Nunca aceitei discriminação de espécie alguma.
Um absurdo alguém se achar diferente de outro alguém (melhor ou pior), quando por dentro é igualzinho! Posso afiançar que somos todos iguais, eu já vi! Querem ver? Basta assistirem a uma cirurgia em indivíduos de cada região do mundo, e verificar que não dá pra identificar a “raça” por dentro.
Se eu tenho olho azul, não sou diferente de quem tem olho verde, ou castanho, ou preto. Meu olhar, sim, pode ser diferente do seu, do que carregamos em nossos corações.
Meu sangue é vermelho, e se esvai como o seu, numa hemorragia.
Minhas lágrimas são cristalinas como as suas.
Meus dentes são brancos, como os seus.
Meu corpo se deteriora a cada dia, em direção ao prazo estabelecido de validade, como o seu.
A dor da perda não é diferente. O riso da alegria também não. O amor, menos ainda.

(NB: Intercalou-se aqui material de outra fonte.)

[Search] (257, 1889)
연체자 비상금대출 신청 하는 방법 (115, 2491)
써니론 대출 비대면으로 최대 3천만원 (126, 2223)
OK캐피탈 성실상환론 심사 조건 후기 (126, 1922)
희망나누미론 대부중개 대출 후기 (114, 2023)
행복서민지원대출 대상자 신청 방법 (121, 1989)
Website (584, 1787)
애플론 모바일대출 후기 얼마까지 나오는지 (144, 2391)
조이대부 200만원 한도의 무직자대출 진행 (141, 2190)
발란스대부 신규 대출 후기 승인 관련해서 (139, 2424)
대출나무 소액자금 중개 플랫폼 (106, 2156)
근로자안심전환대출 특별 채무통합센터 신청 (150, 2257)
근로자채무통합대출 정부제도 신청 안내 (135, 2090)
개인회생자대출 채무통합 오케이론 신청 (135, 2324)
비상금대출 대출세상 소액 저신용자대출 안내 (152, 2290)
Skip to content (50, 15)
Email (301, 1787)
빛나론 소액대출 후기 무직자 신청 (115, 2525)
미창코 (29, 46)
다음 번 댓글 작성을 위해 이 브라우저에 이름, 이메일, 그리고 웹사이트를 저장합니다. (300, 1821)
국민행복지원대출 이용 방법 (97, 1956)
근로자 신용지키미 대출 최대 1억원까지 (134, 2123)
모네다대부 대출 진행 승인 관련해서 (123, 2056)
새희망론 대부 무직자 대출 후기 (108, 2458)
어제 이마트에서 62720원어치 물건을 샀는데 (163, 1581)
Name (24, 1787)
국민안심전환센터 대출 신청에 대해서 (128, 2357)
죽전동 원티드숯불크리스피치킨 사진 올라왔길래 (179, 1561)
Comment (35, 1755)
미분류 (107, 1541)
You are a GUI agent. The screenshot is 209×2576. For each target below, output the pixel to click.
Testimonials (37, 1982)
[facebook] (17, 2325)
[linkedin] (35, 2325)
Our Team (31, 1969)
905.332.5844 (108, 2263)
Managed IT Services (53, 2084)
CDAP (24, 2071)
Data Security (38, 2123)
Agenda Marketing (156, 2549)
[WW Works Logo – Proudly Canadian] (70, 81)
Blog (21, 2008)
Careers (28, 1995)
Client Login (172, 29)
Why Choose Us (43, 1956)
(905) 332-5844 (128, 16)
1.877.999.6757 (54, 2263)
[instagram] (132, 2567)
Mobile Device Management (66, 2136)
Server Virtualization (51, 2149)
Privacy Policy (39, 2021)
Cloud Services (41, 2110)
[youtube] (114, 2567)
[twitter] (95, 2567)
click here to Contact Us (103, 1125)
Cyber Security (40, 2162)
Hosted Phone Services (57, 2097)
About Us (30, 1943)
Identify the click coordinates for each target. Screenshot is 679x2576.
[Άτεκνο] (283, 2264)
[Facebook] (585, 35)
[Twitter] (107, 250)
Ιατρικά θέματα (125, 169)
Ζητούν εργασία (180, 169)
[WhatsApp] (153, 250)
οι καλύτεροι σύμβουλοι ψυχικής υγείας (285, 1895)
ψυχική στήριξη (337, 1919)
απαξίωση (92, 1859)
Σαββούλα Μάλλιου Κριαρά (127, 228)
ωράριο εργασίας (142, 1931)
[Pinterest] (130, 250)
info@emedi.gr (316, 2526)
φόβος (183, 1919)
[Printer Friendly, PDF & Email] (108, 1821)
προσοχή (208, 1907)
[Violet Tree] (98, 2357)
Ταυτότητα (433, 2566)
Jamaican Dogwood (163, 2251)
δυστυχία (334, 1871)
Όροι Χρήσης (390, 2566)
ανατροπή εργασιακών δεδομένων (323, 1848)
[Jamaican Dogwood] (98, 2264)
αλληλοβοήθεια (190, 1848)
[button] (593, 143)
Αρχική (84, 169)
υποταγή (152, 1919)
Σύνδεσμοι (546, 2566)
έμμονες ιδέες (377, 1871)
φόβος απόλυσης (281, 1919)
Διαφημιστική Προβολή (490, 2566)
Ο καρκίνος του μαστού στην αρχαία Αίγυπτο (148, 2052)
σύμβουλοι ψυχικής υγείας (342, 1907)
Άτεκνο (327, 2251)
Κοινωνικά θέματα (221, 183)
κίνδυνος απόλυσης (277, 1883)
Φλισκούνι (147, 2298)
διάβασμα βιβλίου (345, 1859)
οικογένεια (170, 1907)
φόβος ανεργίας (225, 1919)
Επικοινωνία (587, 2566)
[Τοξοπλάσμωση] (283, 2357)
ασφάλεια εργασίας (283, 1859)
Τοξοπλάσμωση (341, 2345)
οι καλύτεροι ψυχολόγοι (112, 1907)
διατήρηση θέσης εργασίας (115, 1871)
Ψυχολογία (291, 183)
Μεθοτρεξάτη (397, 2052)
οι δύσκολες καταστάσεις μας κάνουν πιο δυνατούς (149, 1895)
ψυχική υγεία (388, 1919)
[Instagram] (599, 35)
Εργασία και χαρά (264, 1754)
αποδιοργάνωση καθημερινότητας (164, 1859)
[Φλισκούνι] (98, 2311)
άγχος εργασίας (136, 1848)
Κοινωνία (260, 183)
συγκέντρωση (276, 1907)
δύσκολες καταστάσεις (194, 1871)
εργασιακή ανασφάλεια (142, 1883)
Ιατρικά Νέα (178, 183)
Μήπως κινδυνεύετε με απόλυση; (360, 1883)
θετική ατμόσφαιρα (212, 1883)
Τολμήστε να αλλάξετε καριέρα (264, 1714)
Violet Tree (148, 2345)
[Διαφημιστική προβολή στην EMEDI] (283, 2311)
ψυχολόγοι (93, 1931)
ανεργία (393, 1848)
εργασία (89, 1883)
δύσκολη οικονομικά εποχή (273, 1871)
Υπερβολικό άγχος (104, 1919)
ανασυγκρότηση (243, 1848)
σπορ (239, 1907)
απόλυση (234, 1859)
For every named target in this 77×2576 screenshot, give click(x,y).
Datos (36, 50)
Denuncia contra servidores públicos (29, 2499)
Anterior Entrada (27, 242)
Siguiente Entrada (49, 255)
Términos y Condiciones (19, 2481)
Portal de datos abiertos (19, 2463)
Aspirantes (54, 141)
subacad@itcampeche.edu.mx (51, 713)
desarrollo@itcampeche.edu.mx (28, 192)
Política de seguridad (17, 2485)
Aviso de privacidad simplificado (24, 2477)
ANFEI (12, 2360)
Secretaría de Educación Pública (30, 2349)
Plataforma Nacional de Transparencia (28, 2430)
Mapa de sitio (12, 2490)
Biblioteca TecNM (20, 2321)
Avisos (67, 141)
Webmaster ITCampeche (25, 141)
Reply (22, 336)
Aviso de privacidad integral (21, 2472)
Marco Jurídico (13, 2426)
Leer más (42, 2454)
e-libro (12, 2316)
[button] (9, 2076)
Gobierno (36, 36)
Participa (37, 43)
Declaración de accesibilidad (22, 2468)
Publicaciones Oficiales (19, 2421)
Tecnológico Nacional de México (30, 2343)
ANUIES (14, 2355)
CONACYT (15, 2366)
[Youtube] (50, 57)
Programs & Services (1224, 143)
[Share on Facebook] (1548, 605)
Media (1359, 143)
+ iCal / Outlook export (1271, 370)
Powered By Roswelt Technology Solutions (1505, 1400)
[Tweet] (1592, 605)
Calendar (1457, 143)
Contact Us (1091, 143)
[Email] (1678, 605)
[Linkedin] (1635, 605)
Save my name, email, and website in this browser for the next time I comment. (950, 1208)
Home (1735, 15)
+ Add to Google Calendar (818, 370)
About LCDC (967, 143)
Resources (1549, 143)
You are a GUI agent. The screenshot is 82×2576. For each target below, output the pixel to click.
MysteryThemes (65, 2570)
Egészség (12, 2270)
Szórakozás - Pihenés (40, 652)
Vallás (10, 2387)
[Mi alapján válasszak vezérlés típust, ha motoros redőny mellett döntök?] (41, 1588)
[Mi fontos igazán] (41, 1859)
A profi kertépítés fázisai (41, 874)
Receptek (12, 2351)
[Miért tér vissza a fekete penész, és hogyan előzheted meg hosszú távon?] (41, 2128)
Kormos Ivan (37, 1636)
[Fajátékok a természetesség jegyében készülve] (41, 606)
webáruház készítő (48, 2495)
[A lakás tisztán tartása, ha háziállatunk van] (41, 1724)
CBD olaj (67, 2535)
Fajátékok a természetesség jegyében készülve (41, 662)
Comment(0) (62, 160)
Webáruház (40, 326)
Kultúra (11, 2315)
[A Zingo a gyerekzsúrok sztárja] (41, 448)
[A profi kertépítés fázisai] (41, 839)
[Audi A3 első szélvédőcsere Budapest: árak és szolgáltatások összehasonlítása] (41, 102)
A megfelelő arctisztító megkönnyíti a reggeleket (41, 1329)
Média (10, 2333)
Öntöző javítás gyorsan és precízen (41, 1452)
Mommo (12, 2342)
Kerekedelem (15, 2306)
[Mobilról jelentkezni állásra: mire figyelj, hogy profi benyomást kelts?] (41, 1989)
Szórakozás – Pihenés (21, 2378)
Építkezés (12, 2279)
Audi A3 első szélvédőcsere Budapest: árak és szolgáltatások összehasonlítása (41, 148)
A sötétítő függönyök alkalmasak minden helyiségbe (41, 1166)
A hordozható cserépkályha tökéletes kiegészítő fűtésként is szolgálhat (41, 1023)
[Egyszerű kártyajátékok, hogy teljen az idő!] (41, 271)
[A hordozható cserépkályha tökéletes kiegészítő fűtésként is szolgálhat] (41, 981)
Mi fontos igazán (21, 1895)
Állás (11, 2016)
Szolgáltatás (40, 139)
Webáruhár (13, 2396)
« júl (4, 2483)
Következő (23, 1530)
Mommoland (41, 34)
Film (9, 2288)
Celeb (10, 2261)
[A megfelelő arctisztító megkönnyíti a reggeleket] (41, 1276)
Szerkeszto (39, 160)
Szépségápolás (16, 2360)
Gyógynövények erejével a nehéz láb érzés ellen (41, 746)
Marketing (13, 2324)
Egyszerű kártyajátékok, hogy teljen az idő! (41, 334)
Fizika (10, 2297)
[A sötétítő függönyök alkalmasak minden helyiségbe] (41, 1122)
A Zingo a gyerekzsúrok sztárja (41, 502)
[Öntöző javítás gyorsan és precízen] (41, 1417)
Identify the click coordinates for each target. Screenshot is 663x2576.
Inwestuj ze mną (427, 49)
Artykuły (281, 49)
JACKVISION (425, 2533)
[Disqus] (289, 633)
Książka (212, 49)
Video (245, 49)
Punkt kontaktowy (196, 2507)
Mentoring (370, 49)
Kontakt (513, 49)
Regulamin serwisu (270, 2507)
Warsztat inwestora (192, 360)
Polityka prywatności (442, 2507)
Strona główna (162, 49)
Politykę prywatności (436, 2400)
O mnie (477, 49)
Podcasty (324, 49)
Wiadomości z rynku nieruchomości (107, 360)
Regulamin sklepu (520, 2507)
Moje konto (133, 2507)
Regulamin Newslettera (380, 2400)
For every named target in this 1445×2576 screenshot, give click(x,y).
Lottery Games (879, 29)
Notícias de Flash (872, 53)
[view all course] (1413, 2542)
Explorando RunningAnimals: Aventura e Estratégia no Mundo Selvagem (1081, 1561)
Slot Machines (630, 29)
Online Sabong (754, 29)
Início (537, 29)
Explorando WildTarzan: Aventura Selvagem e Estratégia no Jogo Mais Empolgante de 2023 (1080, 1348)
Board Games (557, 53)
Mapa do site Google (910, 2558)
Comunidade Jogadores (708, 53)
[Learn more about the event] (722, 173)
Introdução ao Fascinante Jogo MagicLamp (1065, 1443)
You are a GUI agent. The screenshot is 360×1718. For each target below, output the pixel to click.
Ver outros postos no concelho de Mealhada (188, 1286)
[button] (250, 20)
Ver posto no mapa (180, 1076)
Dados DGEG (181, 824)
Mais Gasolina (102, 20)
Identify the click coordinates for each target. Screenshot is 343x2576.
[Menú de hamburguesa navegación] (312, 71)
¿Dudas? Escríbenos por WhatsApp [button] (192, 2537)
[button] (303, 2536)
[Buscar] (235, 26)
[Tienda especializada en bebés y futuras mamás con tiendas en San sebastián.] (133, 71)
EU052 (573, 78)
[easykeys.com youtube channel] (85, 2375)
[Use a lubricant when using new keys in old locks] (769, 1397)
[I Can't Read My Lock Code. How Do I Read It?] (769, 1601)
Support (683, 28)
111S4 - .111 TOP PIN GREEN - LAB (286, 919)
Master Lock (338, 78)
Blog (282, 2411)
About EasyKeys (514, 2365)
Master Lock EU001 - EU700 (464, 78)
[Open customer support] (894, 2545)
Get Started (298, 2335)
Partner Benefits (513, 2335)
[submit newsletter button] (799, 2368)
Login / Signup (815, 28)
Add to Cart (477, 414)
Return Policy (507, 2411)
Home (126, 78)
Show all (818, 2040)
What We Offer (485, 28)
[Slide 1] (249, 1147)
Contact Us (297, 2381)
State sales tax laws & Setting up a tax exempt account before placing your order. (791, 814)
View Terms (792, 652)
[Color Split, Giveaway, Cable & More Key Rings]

A esperança, essa é verde e universal.
Então, é por isso que sou negra, como sou amarela, vermelha, azul, violeta, verde, rosa, roxa, marrom, bege, lilás, grená, e todas as cores que o pintor do universo resolveu misturar na aquarela da vida.
Até hoje me lembro da brancura do sorriso de meu pai, e da negritude de seus olhos, que se misturaram no vermelho do meu sangue e na miscigenação do meu coração.
Não tenho cor e sou todas as cores, pois pinto meus dias de liberdade e de amor à vida. Todas as vidas. De todas as cores.
Enquanto houver necessidade de um dia de consciência negra, ou amarela, ou vermelha, ou branca, não haverá paz, e não haverá o verdadeiro amor no mundo.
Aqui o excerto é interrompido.